Evet; “Ben olarak sevilmek istiyorum.” Bu hepimizin duyması gereken sessiz bir haykırıştır. Bu haykırışları evlerimizde, çevremizde, okullarımızda, her yerde ve her an istersek duyabiliriz. Ama çoğumuz bilinçli olarak, işimize gelmediği için bu sese kulak vermeyiz. Zira bu ses emek, ilgi, sabır ve bilgi istiyor. Durup dururken niye bu zahmete girelim ki! Tabi ki doğrusunun bu olmadığını hepimiz biliyoruz. Kendimizi ele alalım. Birisi ya da birileri sürekli olarak, bizi sevebilmesi için şöyle olmamızı, böyle davranmamızı söyleyip duruyor. Yani olduğumuz halimizle değil de, kendi kalıbına göre yeni bir şekle bürünmemizi, onun istediği bir kişiliğe dönüşmemizi , sevgisini hak edebilmemiz için bizden isteyip dursa, kendimizi nasıl hissederiz. Tepkimiz ne olur? Sevgiyi kazanabilmek için içimizdeki gerçek kişiliğimizi yok sayabilir miyiz? Bunu yaptığımızda kazandığımız sevgi de olsa, gerçek mutluluk ve iç huzuru yakalayabilir miyiz?
İşte çevremizdeki diğer insanlarla ilişkilerimizi, sevgi alış verişlerimizi bu pencereden bakarak yeniden değerlendirmemiz gerekiyor sanırım. Gerçek sevgi, karşımızdakinin kişiliğini değiştirmeden, değişmesini istemeden verebileceğimiz sevgidir. Böyle bir sevgi de; karşımızdakinin potansiyelini harekete geçirmek, onu cesaretlendirmek, kabiliyetlerinin farkına vardırmak vardır. Olduğu gibi, doğal olarak kabullenme ve işbirliği vardır. Ne güzel bir sevgi değil mi? Yani saf ve koşulsuz.
Gelin, başta çocuklarımız olmak üzere, tüm insanlara sevgimizi böyle saf ve koşulsuz olarak sunalım. Özellikle çocuklarımıza küçük yaşlarından itibaren bu konuda yaptığımız
bilinçsiz davranış ve sözlerimizin onların yüreğinde ve düşüncelerinde ne gibi sıkıntılar ve olumsuzluklar meydana getirdiğini hiç düşündük mü?

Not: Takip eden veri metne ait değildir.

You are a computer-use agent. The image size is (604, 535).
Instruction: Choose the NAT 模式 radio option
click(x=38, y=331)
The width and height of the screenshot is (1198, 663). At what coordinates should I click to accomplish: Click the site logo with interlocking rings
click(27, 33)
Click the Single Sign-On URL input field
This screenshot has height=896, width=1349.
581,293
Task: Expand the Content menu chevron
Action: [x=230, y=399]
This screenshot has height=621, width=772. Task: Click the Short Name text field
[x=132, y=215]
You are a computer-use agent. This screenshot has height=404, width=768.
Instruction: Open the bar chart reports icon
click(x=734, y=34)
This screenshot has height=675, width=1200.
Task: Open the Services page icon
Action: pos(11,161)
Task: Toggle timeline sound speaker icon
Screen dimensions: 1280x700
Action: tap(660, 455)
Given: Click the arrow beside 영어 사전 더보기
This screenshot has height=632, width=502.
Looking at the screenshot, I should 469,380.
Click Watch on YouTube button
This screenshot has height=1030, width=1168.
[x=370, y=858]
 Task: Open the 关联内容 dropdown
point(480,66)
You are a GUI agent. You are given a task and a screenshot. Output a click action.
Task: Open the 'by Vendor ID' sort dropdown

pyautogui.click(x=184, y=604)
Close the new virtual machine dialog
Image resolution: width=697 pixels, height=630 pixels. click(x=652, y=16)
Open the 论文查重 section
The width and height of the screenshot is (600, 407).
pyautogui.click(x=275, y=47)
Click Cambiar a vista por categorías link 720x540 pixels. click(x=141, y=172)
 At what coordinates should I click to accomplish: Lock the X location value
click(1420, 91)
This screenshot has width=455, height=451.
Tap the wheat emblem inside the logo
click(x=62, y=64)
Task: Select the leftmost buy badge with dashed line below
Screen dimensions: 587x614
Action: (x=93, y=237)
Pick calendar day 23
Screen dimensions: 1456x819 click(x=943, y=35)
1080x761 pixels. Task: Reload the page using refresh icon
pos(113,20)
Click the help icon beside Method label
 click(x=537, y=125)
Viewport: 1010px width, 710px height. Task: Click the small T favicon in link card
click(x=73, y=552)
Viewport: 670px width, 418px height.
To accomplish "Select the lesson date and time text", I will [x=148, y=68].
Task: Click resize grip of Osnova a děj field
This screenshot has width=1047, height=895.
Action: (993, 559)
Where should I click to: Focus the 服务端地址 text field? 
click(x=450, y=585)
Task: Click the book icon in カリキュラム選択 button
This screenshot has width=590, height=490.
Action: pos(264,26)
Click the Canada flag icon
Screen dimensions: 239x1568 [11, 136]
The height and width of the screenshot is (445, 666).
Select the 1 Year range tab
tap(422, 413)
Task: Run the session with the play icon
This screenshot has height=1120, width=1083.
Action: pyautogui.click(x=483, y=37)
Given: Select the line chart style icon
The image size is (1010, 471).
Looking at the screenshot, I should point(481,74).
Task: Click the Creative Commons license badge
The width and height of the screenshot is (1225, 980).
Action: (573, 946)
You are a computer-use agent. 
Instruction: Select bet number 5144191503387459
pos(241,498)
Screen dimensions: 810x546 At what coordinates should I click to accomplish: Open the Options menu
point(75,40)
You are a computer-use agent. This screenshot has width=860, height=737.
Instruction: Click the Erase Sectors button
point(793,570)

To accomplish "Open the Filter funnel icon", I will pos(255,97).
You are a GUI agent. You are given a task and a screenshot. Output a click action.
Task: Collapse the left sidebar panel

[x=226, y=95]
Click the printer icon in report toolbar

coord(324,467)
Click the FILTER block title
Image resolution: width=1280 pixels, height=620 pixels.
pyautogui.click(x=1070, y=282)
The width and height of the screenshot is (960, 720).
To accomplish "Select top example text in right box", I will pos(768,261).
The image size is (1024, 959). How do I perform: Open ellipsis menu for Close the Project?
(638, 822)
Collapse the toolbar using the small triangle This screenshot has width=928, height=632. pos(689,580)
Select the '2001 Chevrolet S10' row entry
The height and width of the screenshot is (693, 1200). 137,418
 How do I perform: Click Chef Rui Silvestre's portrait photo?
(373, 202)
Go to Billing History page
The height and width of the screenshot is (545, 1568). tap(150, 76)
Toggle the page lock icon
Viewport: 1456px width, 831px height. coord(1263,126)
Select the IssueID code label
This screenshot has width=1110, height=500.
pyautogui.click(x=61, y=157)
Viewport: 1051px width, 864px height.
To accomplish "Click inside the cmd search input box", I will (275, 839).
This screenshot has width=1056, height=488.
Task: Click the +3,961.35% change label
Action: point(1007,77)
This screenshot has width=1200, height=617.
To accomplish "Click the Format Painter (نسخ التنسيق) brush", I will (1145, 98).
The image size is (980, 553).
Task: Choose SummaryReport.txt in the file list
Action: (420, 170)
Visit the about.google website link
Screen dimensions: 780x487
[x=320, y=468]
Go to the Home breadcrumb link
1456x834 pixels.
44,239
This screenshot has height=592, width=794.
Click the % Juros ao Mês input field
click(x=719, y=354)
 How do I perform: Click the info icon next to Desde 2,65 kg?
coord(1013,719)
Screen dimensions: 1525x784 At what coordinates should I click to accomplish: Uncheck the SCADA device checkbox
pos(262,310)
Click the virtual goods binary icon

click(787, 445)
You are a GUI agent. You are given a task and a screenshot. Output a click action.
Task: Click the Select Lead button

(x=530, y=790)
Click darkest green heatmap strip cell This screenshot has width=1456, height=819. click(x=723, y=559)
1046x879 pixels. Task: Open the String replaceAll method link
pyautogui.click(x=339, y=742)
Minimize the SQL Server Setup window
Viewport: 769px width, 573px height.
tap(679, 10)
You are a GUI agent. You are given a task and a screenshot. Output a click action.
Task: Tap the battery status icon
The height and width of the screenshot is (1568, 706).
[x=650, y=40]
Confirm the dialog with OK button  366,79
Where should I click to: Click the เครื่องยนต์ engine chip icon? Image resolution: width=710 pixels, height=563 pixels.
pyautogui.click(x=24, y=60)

-Şunu yaparsan severim,yapmazsan sevmem.
-Takdir getirirsen severim.
-Sen de Ahmet gibi olursan severim.
-Doktor olmanı istiyorum. O zaman seni daha çok severim ...vb konuşmalarla çocuklarımıza sürekli olarak koşullu sevgiler sunarız. Bu durumda çocuğumuz şöyle düşünmeye başlar. “Beni ben olduğum için sevmiyorlar. Anne-babamın istediği şekle, kalıba girersem sevilirim. Benim duygularım, düşüncelerim, görüşlerim ve isteklerim önemli değil. İstediğim yönde gelişme ve davranışlar gösterirsem horlanır, yalnız bırakılır ve de sevilmem.” Bu düşünceler altında çocuğumuz genellikle ezilir ve kendi şevk ve heyecanından çok şeyler kaybederek istediğimiz kalıba girmeye çalışır. Ancak hayatı boyunca ne bu yeni kişiliğini tam olarak benimseyebilir, ne de artık yabancılaştığı gerçek kişiliğine dönebilir.
“Anneciğim, babacığım beni gerçekten duyuyor musunuz? Ben, ben olarak sevilmek istiyorum. Hayattan lezzet alabilmem, başarılı olabilmem ve kısacası mutlu olabilmem için, beni, ben olarak kabullenmenizi ve sevmenizi istiyorum. “Koşullu sevgi istemiyorum. Koşullar sizin olsun, ben katıksız sevginizi istiyorum.”